I don't know any generic way, but I know two specific cases where it is possible.
Specific case of some compilers
Also gcc, and clang which copies all features of gcc, have a built-in function __builtin_constant_p
. I am not sure whether gcc will correctly see argument to inline function as constant, but I fear you'd have to use it from a macro:
#define strlen_smart(s) \
(__builtin_constant_p(s) && __builtin_constant_p(*s) ? \
strlen_constexpr(s) : \
strlen(s))
Might be of use.

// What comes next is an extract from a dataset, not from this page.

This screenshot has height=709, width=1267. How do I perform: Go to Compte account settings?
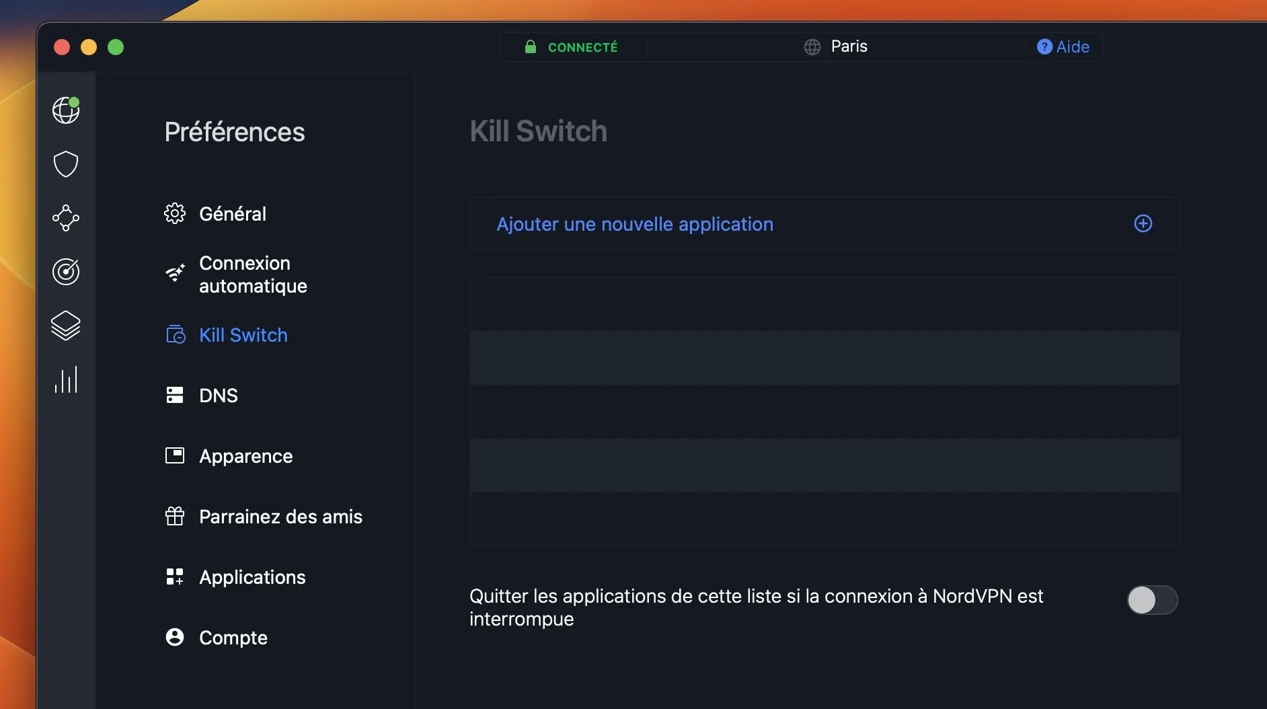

Note that I am testing both s
and *s
for constexpr, because pointer to static buffer is a compile time constant while it's length is not.
Bonus: Specific case of literals (not an actual answer)
For the specific cast of strlen
you can use the fact that string literals are not of type const char *
but of type const char[N]
that implicitly converts to const char *
. But it also converts to const char (&)[N]
as well while const char *
does not.
So you can define:
template <size_t N>
constexpr size_t strlen_smart(const char (&array)[N])
(plus obviously strlen_smart
on const char *
forwards to strlen
)
I've sometimes used function with this type of argument even in C++98 with definition corresponding to (I didn't try to overload strlen
itself, but the overloads were so I could avoid calling it):
template <size_t N>
size_t strlen_smart(const char (&)[N]) { return N - 1; }
This has the problem that for
char buffer[10] = { 0 };
strlen_smart(buffer);
should say 0, but that optimized variant just says 9. The functions don't make sense to be called on buffers like that so I didn't care.